Today, the Fifth and last Sunday of Lent, the Sunday before Holy Week, in Year C we have the Woman Caught in Adultery. The Pharisees throw before Jesus a woman who was caught in the act of adultery. Strangely they only have the woman and not the man. The key here is that once again the Pharisees are putting Jesus to the test. They ask Him what should be done. If Jesus agrees to have her stoned, He will have violated the Roman’s law that executions can only be performed by the Roman authorities. If He lets her go, He will have violated the law from Leviticus and Deuteronomy.
Jesus went to the Mount of Olives.
But early in the morning he arrived
again in the temple area,
and all the people started coming to
him,
and he sat down and taught them.
Then the scribes and the Pharisees
brought a woman
who had been caught in adultery
and made her stand in the middle.
They said to him,
“Teacher, this woman was caught
in the very act of committing
adultery.
Now in the law, Moses commanded us
to stone such women.
So what do you say?”
They said this to test him,
so that they could have some charge
to bring against him.
Jesus bent down and began to write
on the ground with his finger.
But when they continued asking him,
he straightened up and said to them,
“Let the one among you who is
without sin
be the first to throw a stone at
her.”
Again he bent down and wrote on the
ground.
And in response, they went away one
by one,
beginning with the elders.
So he was left alone with the woman
before him.
Then Jesus straightened up and said
to her,
“Woman, where are they?
Has no one condemned you?”
She replied, “No one, sir.”
Then Jesus said, “Neither do I
condemn you.
Go, and from now on do not sin any
more.”
~Jn 8:1-11
Jesus defies the Pharisees’
test.

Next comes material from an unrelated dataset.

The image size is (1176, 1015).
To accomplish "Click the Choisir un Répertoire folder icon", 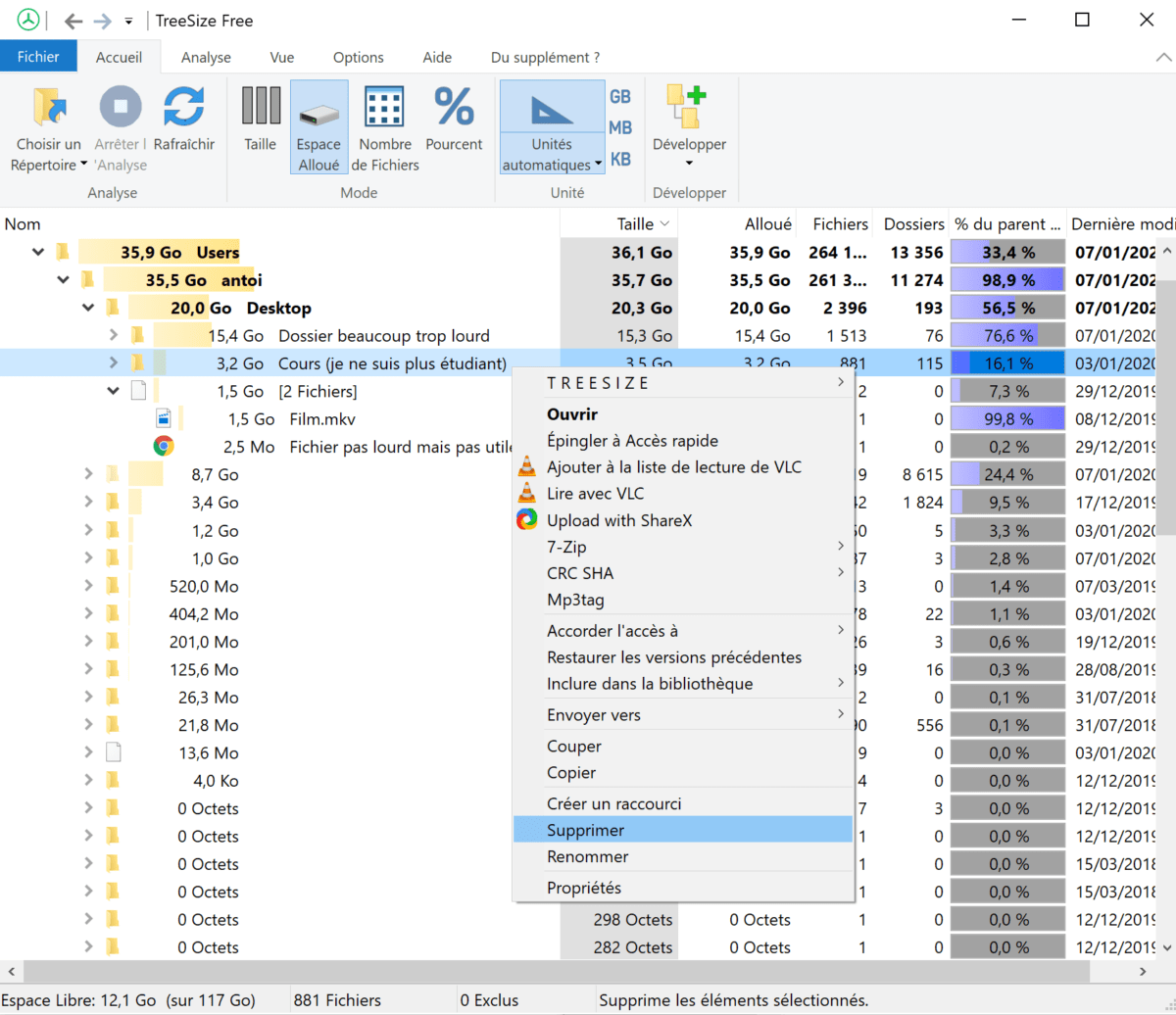I will click(48, 106).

They have presented a false set of options. Three years ago I embedded a clip the movie Jesus of Nazareth with the dramatization
of this event. I also had embedded a clip of Dr. Brant
Pitre explaining the various theories of what Jesus was doing by writing in the
sand. You might want to check that out.
But this year, Fr.
Tim Peters gives the superb exegesis of this passage.
Oh my Gosh, Fr. Tim
finds more wrinkles in this I had not heard before. This story connects with the false claim of
adultery found in the Book of Daniel regarding the story of Susanna. Fr. Tim also brings out the allusion from the
Torah that the commandments were written on stone tablets by the “finger of
God.” Well, Jesus is writing in the
earth with His finger, and, yes, the Pharisees have hearts of stone. Are their hearts softened by whatever Jesus
wrote in the sand? Was the woman even an
adulterous or just set up like Susanna?
All questions that show us the depth of this passage.
Fr. Vincent Bernhard
O.P., who is slowly becoming one of my favorite homilist, gives a wonderful
pastoral homily on this passage. Strangely
Fr. Vincent refers to the woman as Mary Magdalene. I had never heard anyone connect this woman
with Mary Magdalene. I would love to ask
him where he got that.
What is really
insightful from Fr. Vincent is that Jesus writing in the dirt is an “image of
the new creation.” Yes, that works too,
especially since Jesus calls her “woman,” which is an allusion to Eve in
Genesis chapter 3. Perhaps we can see thise
woman as a “new Eve,” not the new Eve as the Virgin Mary, but one who comes out
of sin.
Sunday Meditation: “Woman, where are
they? Has no one condemned you?”
We sang the Negro Spiritual, “Somebody's
Knockin' at Your Door” at our Mass today for the Communion Hymn. It’s perfect as an ending for this post.
“O sinner, why don’t you answer, somebody’s
knockin’ at your door.” I think I love
every Negro Spiritual I have ever heard.